▸ Try it: Exactly as written, reproduce the lines from the one that contains "Where should I click to: Click the 没有要选的品牌?" through the end of the records.

[Source material — start]

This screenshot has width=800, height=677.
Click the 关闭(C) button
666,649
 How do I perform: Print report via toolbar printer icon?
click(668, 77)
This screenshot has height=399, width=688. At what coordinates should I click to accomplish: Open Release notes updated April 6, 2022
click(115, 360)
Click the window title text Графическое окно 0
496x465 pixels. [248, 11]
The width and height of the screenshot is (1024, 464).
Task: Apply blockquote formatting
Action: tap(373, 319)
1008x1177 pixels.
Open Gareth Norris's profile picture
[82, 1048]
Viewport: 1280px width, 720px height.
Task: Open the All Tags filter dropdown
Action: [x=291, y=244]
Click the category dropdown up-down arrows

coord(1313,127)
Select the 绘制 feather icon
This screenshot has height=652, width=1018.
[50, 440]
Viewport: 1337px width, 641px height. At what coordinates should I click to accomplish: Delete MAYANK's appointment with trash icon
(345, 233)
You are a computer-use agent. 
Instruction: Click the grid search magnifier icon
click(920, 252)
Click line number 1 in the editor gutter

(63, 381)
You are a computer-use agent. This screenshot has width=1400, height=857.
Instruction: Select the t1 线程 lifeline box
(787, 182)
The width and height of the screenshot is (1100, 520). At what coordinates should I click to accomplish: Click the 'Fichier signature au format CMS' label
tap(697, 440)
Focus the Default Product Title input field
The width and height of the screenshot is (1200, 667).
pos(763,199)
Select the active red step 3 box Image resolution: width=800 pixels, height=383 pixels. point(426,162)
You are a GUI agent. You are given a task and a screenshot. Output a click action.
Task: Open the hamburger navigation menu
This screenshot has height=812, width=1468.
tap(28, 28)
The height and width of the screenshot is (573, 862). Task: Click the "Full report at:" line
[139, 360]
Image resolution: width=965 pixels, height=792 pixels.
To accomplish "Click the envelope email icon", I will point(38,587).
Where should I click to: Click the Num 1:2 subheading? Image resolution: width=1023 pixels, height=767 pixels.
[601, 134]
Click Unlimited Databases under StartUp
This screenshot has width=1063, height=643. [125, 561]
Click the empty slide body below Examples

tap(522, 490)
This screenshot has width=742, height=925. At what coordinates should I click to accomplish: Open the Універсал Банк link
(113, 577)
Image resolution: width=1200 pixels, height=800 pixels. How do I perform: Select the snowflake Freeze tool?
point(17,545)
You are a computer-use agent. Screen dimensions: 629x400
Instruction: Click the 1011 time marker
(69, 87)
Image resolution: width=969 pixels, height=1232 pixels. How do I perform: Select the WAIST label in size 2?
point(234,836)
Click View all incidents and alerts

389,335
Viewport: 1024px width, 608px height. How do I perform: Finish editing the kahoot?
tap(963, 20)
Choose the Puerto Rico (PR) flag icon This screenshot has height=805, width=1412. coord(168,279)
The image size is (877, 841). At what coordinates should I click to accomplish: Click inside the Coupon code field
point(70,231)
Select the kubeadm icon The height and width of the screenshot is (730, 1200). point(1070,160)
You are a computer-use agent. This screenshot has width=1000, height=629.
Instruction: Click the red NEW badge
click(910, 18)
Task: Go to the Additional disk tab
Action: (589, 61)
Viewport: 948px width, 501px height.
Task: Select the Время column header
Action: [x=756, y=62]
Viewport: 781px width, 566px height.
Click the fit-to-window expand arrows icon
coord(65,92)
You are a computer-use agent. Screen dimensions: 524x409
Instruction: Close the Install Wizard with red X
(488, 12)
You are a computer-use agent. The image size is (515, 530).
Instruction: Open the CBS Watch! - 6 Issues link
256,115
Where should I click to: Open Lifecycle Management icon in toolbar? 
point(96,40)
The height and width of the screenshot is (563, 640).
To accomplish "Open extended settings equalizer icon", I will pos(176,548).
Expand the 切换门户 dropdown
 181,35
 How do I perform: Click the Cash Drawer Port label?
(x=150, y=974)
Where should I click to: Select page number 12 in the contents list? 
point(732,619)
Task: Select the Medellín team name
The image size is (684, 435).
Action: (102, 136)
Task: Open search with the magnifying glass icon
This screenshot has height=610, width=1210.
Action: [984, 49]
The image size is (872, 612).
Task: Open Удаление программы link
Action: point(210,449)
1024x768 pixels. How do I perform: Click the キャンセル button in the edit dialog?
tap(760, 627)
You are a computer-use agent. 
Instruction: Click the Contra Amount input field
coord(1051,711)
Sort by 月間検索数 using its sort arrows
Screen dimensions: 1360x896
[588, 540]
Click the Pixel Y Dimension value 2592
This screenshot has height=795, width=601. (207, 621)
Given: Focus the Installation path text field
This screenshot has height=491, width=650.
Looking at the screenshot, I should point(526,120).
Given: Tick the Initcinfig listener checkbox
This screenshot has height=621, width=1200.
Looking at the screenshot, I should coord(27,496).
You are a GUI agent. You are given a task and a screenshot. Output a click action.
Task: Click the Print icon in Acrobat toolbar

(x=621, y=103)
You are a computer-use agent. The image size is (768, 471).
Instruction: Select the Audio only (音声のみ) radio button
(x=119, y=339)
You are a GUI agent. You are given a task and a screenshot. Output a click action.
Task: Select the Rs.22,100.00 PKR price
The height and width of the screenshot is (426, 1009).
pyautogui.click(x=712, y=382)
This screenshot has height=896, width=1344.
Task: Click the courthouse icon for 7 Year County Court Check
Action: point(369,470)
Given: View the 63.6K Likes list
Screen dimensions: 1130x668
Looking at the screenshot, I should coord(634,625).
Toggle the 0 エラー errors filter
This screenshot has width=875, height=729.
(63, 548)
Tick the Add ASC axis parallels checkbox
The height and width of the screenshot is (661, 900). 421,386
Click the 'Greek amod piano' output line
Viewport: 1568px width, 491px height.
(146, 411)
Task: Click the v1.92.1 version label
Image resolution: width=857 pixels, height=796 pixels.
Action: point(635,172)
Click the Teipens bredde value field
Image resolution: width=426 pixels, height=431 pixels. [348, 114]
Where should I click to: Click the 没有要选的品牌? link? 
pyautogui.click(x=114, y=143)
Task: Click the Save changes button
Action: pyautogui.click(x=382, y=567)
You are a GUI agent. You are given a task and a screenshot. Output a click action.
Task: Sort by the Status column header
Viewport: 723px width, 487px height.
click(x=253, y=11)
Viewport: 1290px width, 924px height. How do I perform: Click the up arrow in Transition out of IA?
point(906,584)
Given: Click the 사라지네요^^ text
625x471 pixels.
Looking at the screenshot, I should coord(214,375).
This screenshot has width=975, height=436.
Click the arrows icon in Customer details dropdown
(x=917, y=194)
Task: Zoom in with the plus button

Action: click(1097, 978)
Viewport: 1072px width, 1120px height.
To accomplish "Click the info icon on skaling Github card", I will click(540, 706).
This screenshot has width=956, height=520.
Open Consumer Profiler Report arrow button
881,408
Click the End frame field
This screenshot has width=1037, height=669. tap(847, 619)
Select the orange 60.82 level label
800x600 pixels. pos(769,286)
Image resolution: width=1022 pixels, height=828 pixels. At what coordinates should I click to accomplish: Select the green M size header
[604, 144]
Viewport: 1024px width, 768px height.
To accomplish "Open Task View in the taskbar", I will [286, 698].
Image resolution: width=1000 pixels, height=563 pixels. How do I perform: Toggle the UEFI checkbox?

[Source material — finish]

▸ Solution to the problem:
Where should I click to: Click the 没有要选的品牌? link? 
pyautogui.click(x=114, y=143)
Task: Click the Save changes button
Action: pyautogui.click(x=382, y=567)
You are a GUI agent. You are given a task and a screenshot. Output a click action.
Task: Sort by the Status column header
Viewport: 723px width, 487px height.
click(x=253, y=11)
Viewport: 1290px width, 924px height. How do I perform: Click the up arrow in Transition out of IA?
point(906,584)
Given: Click the 사라지네요^^ text
625x471 pixels.
Looking at the screenshot, I should coord(214,375).
This screenshot has width=975, height=436.
Click the arrows icon in Customer details dropdown
(x=917, y=194)
Task: Zoom in with the plus button

Action: click(1097, 978)
Viewport: 1072px width, 1120px height.
To accomplish "Click the info icon on skaling Github card", I will click(540, 706).
This screenshot has width=956, height=520.
Open Consumer Profiler Report arrow button
881,408
Click the End frame field
This screenshot has width=1037, height=669. tap(847, 619)
Select the orange 60.82 level label
800x600 pixels. pos(769,286)
Image resolution: width=1022 pixels, height=828 pixels. At what coordinates should I click to accomplish: Select the green M size header
[604, 144]
Viewport: 1024px width, 768px height.
To accomplish "Open Task View in the taskbar", I will [286, 698].
Image resolution: width=1000 pixels, height=563 pixels. How do I perform: Toggle the UEFI checkbox?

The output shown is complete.